* _Brief_
With the line that contains "Task: Click the Capitolis acquirer logo" as the final line, return every line from the start of the data below exactly.

━━━

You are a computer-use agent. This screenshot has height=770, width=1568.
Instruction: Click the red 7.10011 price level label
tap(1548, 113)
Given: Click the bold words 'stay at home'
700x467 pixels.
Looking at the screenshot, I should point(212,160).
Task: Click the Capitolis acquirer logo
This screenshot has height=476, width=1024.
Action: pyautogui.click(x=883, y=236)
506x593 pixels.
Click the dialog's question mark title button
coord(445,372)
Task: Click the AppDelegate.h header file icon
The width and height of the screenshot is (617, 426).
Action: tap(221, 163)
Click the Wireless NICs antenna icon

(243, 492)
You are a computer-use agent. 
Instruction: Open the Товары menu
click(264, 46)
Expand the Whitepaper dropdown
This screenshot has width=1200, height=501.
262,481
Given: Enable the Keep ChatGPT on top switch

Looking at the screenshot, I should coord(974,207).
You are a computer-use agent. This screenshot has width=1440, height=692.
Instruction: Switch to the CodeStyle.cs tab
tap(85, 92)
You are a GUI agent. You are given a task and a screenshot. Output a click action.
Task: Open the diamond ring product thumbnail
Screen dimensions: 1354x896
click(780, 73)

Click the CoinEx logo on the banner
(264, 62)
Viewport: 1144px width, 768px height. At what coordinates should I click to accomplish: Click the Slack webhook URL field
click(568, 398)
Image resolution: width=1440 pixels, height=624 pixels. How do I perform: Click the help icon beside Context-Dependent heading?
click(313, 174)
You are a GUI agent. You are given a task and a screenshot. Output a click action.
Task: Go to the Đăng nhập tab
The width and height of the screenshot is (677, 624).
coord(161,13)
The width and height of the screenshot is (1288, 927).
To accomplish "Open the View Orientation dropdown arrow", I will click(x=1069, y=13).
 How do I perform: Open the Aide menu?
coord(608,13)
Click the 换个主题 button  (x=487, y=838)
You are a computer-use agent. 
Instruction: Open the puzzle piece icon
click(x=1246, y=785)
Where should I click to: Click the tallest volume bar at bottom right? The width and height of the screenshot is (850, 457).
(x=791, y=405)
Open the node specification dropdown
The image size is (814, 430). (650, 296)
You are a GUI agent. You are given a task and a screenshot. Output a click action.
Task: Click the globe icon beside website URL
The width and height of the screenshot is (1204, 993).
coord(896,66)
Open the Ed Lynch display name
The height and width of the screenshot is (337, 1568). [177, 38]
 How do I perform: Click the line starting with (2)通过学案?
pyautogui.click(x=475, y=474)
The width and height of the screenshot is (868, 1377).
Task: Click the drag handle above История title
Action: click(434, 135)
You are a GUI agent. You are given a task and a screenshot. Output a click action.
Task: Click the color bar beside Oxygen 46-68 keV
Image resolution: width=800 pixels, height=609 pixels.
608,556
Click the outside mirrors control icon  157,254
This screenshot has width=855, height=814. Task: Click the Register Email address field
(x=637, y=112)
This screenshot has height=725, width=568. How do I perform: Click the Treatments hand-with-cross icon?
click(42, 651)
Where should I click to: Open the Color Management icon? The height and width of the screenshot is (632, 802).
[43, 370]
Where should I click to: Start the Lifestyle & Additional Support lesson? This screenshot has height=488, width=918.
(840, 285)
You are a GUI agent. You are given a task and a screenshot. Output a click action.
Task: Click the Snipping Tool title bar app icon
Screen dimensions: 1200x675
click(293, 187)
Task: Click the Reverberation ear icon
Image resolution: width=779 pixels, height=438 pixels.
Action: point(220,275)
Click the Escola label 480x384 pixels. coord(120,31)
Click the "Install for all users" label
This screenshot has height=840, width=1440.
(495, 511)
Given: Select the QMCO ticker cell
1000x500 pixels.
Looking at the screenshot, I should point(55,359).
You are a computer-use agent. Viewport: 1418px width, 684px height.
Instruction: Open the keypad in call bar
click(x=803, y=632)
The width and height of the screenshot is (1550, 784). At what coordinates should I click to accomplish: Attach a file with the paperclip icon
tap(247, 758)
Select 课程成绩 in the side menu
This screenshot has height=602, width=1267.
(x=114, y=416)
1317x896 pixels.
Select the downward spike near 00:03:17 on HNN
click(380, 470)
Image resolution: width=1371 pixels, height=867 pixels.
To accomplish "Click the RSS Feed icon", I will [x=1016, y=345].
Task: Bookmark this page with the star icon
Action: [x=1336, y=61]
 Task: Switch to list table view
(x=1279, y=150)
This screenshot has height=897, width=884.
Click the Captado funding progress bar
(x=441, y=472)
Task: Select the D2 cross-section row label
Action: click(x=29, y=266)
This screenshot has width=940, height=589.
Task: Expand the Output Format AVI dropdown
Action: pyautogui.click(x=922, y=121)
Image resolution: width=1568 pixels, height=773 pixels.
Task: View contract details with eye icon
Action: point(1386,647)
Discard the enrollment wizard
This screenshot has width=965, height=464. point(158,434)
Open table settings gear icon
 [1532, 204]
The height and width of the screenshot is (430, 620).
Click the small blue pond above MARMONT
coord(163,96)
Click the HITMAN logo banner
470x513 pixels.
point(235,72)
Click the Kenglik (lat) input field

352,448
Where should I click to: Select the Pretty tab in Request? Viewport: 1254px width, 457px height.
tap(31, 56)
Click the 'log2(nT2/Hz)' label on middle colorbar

━━━

* _Solution to the problem_
You are a computer-use agent. This screenshot has height=770, width=1568.
Instruction: Click the red 7.10011 price level label
tap(1548, 113)
Given: Click the bold words 'stay at home'
700x467 pixels.
Looking at the screenshot, I should point(212,160).
Task: Click the Capitolis acquirer logo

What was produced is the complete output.